Roughly, the order of operations for this project are outlined below:
Before we start any training we try to get a good sense of the raw data, understand its distributions, and explore its features and idiosyncracies.
Getting to know our dataset is an important first step, and helps us tune our model towards more accurate predictions.
data_source = switch2019Only()
learner, data_bunch = get_learner_and_databunch(
efficient_net('b2'),
data_source,
image_size=224,
bs=32,
use_xtra_tfms=False,
oversample=False)
data_bunch.show_batch(5, figsize=(20,20))
As we can see from the above images, the input images are inconsistently cropped, and is the product of coming from a variety of different sources, equipment quality, and time periods.

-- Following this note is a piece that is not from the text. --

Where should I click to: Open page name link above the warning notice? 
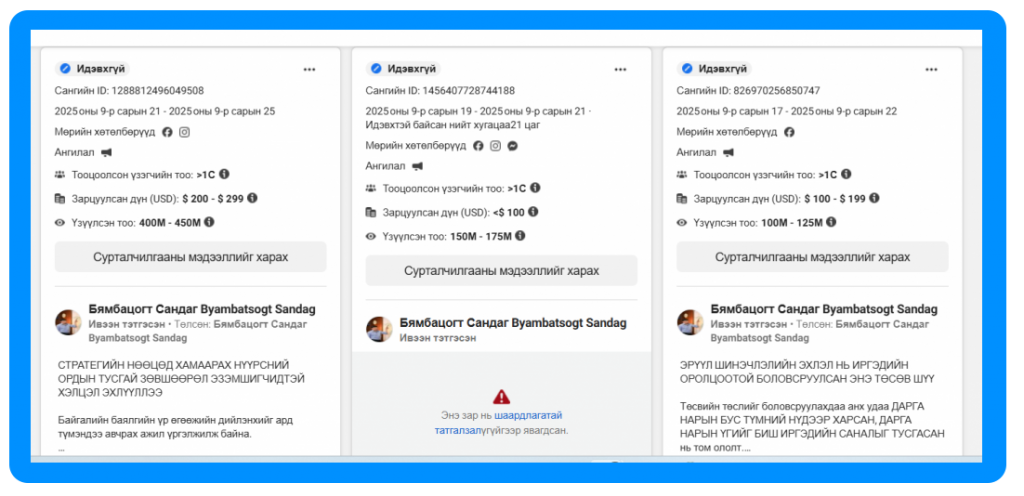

Another inconsistency is the lighting used in theses images.
We need to help improve the consistency of the images so that it helps the model work more effectvely. A start would be to get the cropping and lighting consistent across all of the images.

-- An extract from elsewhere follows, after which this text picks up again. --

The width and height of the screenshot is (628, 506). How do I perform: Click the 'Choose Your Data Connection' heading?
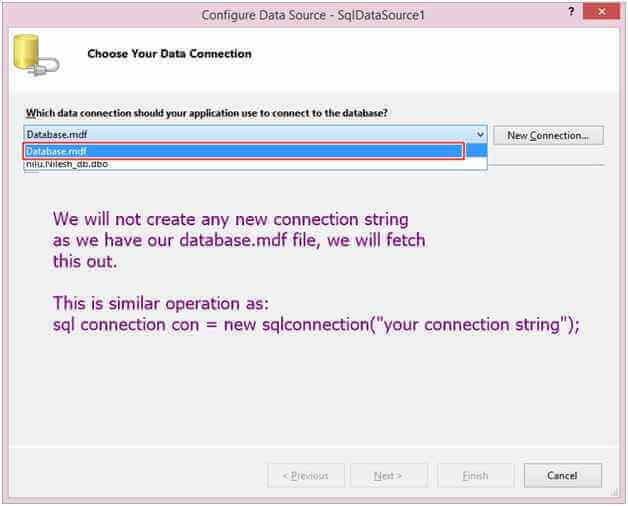pos(169,53)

Let's see what happens when we do some image processing:
We can see here that there is a definite data imbalance with the supplied data. A large percentage of the images coming through are actually normal, rather than containing any diabetic retinopathy.
We deal with this imbalance by oversampling the less dominant classes.

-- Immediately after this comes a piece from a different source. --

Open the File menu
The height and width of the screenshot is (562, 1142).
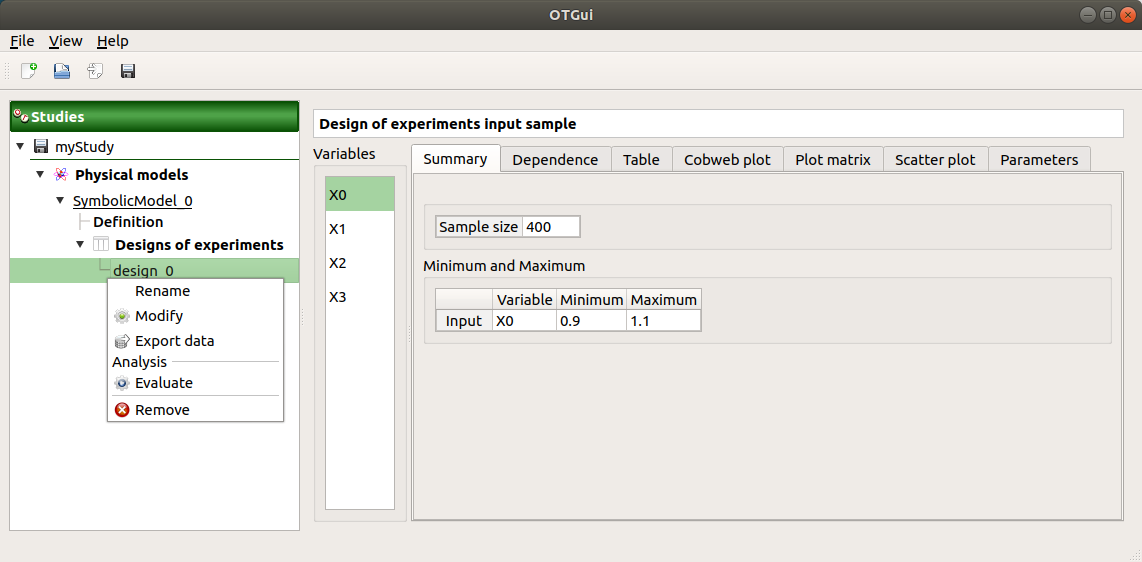coord(22,41)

# checking for data imbalances
data_in_use, base_dir, train_img_path, test_img_path, df_train = data_source
counts = df_train.diagnosis.value_counts()
counts.plot(kind='bar')
To deal with the above problems, we tried to implement the following solutions to improve the input into the network.
We first pre-resize our images into the sizes we want to give to our model. This gives us a signficant boost in trainign speed over resizing the images on the fly (say through a custom ItemList)
We create subfolders with resized versions of the images so we can retain the original images. When we resize the images, we also apply the various colour, cropping and image processing treatments so that we also do not have to perform them on the fly.
Below I've explored various image processing strategies. The goal here was to normalise exposure, contrast and cropping as much as possile across the dataset to make it easier for our neural net to work on.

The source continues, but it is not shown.